First of all, I basically think that conditional upon uncontrolled spread, bad policies are the default in the US, so it’s not convincing to me that you can list a specific set of policies that a geopolitical region did wrong and assume that your region will do better conditional upon uncontrolled spread.
Are you suggesting there wasn’t a better policy option than sending COVID-19 positive individuals into nursing homes?
Secondly, I did read your section on nursing homes. I just don’t find it convincing. If you exclude people in nursing homes, the IFR will go down.
The point of that section was to walk through the difference between a backwards looking “divide the number of people who died by the number of people who were infected” and “estimating a given population’s average probability of dying when infected”. The former will be influenced by the infection dynamics of the specific outbreak, the latter will not, and the latter is more useful for assessing risk.
I think it’s better to think of coronavirus as not disproportionately killing older people except inasmuch as everything disproportionately kills older people
I don’t think talking about “older people” as if they are a homogenous group is super useful given New York, etc.’s nursing home policies.
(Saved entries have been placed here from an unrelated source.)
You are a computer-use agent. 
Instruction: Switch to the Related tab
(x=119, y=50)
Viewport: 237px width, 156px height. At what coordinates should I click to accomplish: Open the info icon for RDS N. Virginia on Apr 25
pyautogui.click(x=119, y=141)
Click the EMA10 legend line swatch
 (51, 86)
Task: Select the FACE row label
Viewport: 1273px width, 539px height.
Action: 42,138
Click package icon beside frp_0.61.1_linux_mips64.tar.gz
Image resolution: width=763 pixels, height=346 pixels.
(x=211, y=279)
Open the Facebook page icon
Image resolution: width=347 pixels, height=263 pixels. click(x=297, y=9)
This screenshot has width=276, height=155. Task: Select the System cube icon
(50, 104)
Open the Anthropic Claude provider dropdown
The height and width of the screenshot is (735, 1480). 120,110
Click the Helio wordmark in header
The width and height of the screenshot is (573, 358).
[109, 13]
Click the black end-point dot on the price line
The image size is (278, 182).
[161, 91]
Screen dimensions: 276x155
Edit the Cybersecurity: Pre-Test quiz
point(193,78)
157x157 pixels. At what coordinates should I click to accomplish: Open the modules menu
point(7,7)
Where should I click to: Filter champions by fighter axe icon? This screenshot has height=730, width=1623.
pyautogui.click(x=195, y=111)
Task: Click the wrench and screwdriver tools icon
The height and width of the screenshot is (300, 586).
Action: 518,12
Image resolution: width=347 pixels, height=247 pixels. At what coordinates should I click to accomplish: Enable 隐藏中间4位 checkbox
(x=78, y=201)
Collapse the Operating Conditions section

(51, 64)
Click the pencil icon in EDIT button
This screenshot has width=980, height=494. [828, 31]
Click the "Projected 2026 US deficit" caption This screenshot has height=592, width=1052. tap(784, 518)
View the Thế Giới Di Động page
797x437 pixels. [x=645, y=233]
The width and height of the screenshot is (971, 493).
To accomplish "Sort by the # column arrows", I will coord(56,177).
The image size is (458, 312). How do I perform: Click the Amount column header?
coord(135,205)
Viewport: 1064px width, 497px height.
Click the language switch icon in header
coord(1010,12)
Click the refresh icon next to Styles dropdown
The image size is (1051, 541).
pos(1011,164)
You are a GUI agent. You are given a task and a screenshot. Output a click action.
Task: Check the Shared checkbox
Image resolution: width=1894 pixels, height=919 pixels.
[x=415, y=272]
Only 6.5% of the elderly live in long-term care settings, but these people are clearly considerably less healthy than elderly who are not in nursing homes (see the Geneva seroprevalence study as one example). So, again, if nursing homes were disproportionately infected relative to the rest of the population, the naive IFR will overestimate the fatality risk for the overall population. The fact that at least 12% of New Jersey’s entire nursing home population has died of COVID-19 makes me think the corresponding percent in NYC could be very, very high.
I’m confused why the map is relevant.
The map is showing how ZIP codes with high nursing home densities had high death rates.